SCIENTIFIC SKILLS AND PROCESSES

VALUE OF CURIOSITY, HONESTY, SKEPTICISM The student will explain why curiosity, honesty, openness, and skepticism are highly regarded in science.

SCIENTIFIC QUESTIONS/APPROACHES The student will pose scientific questions and suggest investigative approaches to provide answers to questions.

Laws of Mechanics The student will know and apply the laws of mechanics to explain the behavior of the physical world.

Laws of Electricity and Magnetism The student will know and apply the laws of electricity and magnetism and explain their significant role in nature and technology.

Laws of Thermodynamics The student will recognize and relate the laws of thermodynamics to practical applications.

Vibrations and Waves The student will explain and demonstrate how vibrations and waves provide a model for our understanding of various physical phenomena.

Modern Physics The student will investigate certain topics in modern physics.

FOCUS GROUP AND ONLINE SURVEY FINDINGS:

FOCUS GROUP AND ONLINE SURVEY FINDINGS:

Energy and Thermodynamics ranked highest, and Structure of Atoms ranked lowest, when chemistry teachers were asked what content areas/topics would be most helpful for a workplace practitioner to address with students?

When asked the same question, physics teachers ranked Laws of Electricity and Magnetism and Laws of Thermodynamics highest, although rankings on all topics were fairly close.

SCIENTIFIC METHODS IN INVESTIGATION The student will carry out scientific investigations effectively and employ the instruments, systems of measurement, and materials of science appropriately.

Teachers of both chemistry and physics were asked to identify which scientific practices would be helpful for a STEM Specialist to address in the classroom.
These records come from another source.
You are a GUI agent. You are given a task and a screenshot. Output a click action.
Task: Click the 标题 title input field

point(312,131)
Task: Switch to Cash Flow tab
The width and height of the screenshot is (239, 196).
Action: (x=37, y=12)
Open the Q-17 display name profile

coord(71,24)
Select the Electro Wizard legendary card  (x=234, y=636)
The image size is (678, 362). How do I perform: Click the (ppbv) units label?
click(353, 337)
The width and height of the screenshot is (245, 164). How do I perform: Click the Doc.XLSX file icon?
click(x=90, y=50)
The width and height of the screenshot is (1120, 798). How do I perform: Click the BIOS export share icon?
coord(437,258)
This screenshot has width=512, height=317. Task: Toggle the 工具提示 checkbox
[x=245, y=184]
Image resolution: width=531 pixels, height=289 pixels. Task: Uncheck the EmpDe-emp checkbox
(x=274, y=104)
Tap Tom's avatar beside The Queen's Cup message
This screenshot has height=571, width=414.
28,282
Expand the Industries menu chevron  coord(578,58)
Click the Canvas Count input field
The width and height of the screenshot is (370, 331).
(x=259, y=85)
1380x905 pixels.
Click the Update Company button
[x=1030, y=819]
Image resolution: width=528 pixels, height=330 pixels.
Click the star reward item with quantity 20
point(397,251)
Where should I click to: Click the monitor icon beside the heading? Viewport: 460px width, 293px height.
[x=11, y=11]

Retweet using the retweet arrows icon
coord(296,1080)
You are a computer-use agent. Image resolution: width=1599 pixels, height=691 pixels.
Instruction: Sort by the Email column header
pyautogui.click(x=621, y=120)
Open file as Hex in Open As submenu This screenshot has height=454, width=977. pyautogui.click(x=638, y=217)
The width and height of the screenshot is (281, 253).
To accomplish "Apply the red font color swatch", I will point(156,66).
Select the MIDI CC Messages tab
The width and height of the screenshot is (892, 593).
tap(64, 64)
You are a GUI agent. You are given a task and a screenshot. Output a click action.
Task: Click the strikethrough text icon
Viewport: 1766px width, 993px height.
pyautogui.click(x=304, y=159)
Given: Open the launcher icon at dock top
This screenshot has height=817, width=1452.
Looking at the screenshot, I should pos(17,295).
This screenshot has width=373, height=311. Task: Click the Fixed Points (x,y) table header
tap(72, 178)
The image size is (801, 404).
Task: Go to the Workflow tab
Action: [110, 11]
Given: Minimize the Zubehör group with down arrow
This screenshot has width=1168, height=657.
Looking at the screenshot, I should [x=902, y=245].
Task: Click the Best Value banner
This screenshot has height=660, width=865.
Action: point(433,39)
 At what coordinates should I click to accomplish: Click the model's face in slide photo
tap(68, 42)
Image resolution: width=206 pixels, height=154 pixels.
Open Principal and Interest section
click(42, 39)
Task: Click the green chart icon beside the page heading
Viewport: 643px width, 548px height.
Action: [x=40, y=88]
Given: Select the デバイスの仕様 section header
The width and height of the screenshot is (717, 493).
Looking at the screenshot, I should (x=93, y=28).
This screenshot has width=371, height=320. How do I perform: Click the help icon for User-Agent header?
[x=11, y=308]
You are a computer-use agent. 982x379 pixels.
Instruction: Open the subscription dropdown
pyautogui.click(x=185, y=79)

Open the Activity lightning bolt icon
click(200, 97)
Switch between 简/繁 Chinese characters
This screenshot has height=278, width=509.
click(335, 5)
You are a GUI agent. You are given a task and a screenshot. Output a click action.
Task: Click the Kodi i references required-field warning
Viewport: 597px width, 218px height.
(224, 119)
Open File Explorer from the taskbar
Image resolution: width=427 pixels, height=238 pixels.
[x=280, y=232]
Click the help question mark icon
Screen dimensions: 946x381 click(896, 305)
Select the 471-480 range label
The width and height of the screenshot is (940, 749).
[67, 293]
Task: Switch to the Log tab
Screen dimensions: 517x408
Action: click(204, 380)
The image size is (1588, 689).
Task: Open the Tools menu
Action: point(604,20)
The teachers identified all of the practices as being “Very Helpful” for a specialist to address.

VITAL ASPECT OF DATA ANALYSIS The student will demonstrate that data analysis is a vital aspect of the process of scientific inquiry and communication.

COMMUNICATING PROCESSES AND RESULTS The student will use appropriate methods for communicating in writing and orally the processes and results of scientific investigation.

USE OF MATH The student will use mathematical processes.

Focus group participants specifically mentioned that the application of math in chemistry and physics is particularly challenging for students.

INTERDISCIPLINARY CONNECTIONS The student will show that connections exist both within the various fields of science and among science and other disciplines including mathematics, social studies, language arts, fine arts, and technology.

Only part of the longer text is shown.